> [INSTRUCTIONS FOR THE TASK] Put the lines from the one containing "Given: Click the www.tidio.com/pricing" to the one containing "Image resolution: width=847", both included, into a JSON list of strings with one string per line. Leave out blank lines.

(Text and item location entries)

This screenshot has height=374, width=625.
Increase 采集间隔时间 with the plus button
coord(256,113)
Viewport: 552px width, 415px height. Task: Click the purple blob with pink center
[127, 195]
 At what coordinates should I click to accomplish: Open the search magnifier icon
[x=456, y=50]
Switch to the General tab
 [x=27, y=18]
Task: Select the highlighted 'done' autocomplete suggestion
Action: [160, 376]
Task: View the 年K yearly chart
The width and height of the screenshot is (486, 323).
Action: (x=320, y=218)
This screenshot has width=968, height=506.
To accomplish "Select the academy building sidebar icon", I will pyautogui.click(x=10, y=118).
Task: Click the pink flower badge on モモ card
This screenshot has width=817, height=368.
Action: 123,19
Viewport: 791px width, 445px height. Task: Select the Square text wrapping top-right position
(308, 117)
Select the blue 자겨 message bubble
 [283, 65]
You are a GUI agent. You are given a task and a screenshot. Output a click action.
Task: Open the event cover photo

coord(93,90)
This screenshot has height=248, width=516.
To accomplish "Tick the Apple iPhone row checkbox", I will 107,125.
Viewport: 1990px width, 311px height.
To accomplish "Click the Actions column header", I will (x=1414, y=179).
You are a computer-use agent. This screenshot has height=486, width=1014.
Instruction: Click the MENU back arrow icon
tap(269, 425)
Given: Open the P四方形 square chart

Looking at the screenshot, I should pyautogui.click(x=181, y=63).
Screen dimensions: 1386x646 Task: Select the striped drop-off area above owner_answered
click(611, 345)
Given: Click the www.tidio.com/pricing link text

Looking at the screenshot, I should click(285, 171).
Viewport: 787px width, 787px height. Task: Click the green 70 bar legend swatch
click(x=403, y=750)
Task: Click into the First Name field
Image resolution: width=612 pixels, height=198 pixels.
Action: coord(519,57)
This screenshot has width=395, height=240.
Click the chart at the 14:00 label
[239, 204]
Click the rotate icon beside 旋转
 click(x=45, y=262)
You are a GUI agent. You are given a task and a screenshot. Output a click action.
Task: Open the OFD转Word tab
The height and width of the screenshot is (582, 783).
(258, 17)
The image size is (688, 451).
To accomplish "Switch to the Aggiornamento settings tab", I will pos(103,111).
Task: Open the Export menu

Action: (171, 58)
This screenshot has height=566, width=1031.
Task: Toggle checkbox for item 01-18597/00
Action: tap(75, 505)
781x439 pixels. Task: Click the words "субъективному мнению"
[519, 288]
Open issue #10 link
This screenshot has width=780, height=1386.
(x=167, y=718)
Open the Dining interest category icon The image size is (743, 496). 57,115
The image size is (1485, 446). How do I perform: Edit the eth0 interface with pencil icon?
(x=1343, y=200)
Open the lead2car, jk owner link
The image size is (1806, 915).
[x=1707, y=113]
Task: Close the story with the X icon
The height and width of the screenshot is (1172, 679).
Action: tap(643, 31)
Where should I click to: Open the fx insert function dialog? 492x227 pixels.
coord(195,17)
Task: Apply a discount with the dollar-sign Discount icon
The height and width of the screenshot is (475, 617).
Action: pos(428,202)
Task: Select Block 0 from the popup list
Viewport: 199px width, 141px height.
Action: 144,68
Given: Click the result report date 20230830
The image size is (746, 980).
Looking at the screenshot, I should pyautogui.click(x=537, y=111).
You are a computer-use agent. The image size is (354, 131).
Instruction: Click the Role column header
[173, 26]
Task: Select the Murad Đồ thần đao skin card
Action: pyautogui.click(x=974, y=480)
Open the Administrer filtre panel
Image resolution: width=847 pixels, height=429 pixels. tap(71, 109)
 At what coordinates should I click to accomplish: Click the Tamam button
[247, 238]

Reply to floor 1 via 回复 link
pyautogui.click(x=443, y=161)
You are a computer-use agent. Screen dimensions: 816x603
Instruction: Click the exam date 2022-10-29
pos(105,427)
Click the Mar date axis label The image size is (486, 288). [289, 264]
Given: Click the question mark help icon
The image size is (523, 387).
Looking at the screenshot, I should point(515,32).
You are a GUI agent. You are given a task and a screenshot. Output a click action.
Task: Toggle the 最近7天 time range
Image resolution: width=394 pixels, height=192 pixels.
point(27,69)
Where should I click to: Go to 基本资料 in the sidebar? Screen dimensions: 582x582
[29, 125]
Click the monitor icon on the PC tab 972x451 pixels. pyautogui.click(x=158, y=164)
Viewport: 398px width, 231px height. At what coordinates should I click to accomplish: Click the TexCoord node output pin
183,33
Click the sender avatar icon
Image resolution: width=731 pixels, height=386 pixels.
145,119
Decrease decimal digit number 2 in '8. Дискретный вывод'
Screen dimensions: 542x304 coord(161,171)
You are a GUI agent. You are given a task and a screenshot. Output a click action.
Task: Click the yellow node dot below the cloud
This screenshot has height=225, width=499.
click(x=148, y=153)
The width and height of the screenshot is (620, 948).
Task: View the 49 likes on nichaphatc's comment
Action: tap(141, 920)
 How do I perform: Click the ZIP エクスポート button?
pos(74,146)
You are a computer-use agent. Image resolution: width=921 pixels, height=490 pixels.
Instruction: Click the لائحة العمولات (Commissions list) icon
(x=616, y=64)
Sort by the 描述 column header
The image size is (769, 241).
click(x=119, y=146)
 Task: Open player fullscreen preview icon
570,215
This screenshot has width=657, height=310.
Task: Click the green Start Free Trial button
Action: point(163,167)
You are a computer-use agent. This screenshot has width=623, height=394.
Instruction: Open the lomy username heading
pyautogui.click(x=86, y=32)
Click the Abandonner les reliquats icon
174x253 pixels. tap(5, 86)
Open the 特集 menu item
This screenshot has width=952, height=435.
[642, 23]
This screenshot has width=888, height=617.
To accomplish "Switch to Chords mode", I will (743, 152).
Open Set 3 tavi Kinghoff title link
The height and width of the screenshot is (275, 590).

> [EXPECTED ANSWER]
[
  "Given: Click the www.tidio.com/pricing link text",
  "Looking at the screenshot, I should click(285, 171).",
  "Viewport: 787px width, 787px height. Task: Click the green 70 bar legend swatch",
  "click(x=403, y=750)",
  "Task: Click into the First Name field",
  "Image resolution: width=612 pixels, height=198 pixels.",
  "Action: coord(519,57)",
  "This screenshot has width=395, height=240.",
  "Click the chart at the 14:00 label",
  "[239, 204]",
  "Click the rotate icon beside 旋转",
  " click(x=45, y=262)",
  "You are a GUI agent. You are given a task and a screenshot. Output a click action.",
  "Task: Open the OFD转Word tab",
  "The height and width of the screenshot is (582, 783).",
  "(258, 17)",
  "The image size is (688, 451).",
  "To accomplish \"Switch to the Aggiornamento settings tab\", I will pos(103,111).",
  "Task: Open the Export menu",
  "Action: (171, 58)",
  "This screenshot has height=566, width=1031.",
  "Task: Toggle checkbox for item 01-18597/00",
  "Action: tap(75, 505)",
  "781x439 pixels. Task: Click the words \"субъективному мнению\"",
  "[519, 288]",
  "Open issue #10 link",
  "This screenshot has width=780, height=1386.",
  "(x=167, y=718)",
  "Open the Dining interest category icon The image size is (743, 496). 57,115",
  "The image size is (1485, 446). How do I perform: Edit the eth0 interface with pencil icon?",
  "(x=1343, y=200)",
  "Open the lead2car, jk owner link",
  "The image size is (1806, 915).",
  "[x=1707, y=113]",
  "Task: Close the story with the X icon",
  "The height and width of the screenshot is (1172, 679).",
  "Action: tap(643, 31)",
  "Where should I click to: Open the fx insert function dialog? 492x227 pixels.",
  "coord(195,17)",
  "Task: Apply a discount with the dollar-sign Discount icon",
  "The height and width of the screenshot is (475, 617).",
  "Action: pos(428,202)",
  "Task: Select Block 0 from the popup list",
  "Viewport: 199px width, 141px height.",
  "Action: 144,68",
  "Given: Click the result report date 20230830",
  "The image size is (746, 980).",
  "Looking at the screenshot, I should pyautogui.click(x=537, y=111).",
  "You are a computer-use agent. The image size is (354, 131).",
  "Instruction: Click the Role column header",
  "[173, 26]",
  "Task: Select the Murad Đồ thần đao skin card",
  "Action: pyautogui.click(x=974, y=480)",
  "Open the Administrer filtre panel",
  "Image resolution: width=847 pixels, height=429 pixels. tap(71, 109)"
]